JULIANA MEDEIROS: Falando agora em Covid-19, o chefe da equipe de especialistas da Comissão Nacional de Saúde da China, Liang Wannian, defendeu recentemente a estratégia chinesa para enfrentar a pandemia, que utiliza testes em larga escala para rastreamento de contágios e o lockdown para isolar possíveis surtos da enfermidade. Segundo ele, o país tem números pequenos de infectados e mortes por covid-19 e, portanto, é possível “concluir que as estratégias de controle da pandemia na China têm sido eficazes e atendem ao objetivo de salvar vidas”. Mesmo diante de novos focos do surto surgidos há alguns dias, as autoridades locais mantém a estratégia de zerar a taxa de novos casos para poder voltar à normalidade. Como você vê, Elias, essa sinofobia que surgiu a partir desse cenário de pandemia? E essa teria conspiratória de que a China inventou um vírus para dominar o mundo ou coisa parecida?
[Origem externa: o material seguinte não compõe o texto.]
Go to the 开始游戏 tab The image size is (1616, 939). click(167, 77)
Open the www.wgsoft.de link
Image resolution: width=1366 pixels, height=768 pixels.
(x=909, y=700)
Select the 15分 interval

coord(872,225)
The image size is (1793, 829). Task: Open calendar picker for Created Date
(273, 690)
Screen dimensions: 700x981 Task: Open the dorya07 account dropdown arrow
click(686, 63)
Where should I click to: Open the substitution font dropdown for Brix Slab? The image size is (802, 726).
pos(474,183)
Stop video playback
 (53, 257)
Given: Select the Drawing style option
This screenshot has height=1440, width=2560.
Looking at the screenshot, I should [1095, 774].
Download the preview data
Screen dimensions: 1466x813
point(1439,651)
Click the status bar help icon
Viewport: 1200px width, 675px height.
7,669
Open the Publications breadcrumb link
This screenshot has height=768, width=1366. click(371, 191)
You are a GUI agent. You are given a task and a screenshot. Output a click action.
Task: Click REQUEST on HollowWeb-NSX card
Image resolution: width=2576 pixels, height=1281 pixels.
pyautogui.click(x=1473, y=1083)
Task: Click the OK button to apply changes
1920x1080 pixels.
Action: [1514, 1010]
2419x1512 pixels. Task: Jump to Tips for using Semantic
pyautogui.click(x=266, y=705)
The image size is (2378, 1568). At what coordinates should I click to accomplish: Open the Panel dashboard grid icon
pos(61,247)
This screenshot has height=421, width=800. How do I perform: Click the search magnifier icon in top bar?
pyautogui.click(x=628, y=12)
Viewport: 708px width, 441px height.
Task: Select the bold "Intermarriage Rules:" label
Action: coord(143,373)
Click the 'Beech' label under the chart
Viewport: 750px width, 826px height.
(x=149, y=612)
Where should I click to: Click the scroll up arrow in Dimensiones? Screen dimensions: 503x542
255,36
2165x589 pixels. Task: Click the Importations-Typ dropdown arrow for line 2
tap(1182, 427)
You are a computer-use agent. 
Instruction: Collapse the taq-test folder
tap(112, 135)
ELIAS JABBOUR: Cara, é o tipo da questão assim que a resposta é a não resposta, porque eu acho que isso é a completa desumanização da humanidade. Vamos lá, os americanos não conseguiram lidar com uma pandemia que talvez tenha nascido lá. Ou seja, existem papers científicos demonstrando que o vírus já andava pelos Estados Unidos antes de dezembro de 2020. Isso não sou eu quem falo. Existem artigos científicos tratando disso. Mas como os americanos estão empilhando um milhão de mortos. E ao invés de lidar com essa realidade, eles preferem colocar a culpa em um país amplamente vitorioso quando na verdade se o Ocidente fosse inteligente, ou seja, vamos lá, [digamos que] eu sou a favor do capitalismo, vamos dizer assim, eu quero salvar o capitalismo do seu fim. Em vez de falar mal daquela experiência ali, vamos estudar o que aqueles caras fizeram pra poder ter sucesso no controle dessa epidemia e tentar copiar aqui. Mas não, né? Então é muito mais fácil você fazer um jogo de olha “não presta”, sinofobia, “vírus chinês”, esse racismo que está impregnado mundo afora e esse fascismo impregnado mundo afora. Ou seja, é uma não resposta, eu não sei responder. Vamos dizer, em termos conceituais e categoriais essa questão que você fez eu [diria que] não sei, [é uma] expressão da própria decadência de algo que já está passando do seu tempo histórico, que é o capitalismo. Então, quando algo passa do seu tempo histórico, começa a lidar com o contraditório dessa forma que estou te falando, apontando o dedo, fazendo julgamentos morais, em vez de olhar pra si mesmo e buscar a solução dos seus problemas.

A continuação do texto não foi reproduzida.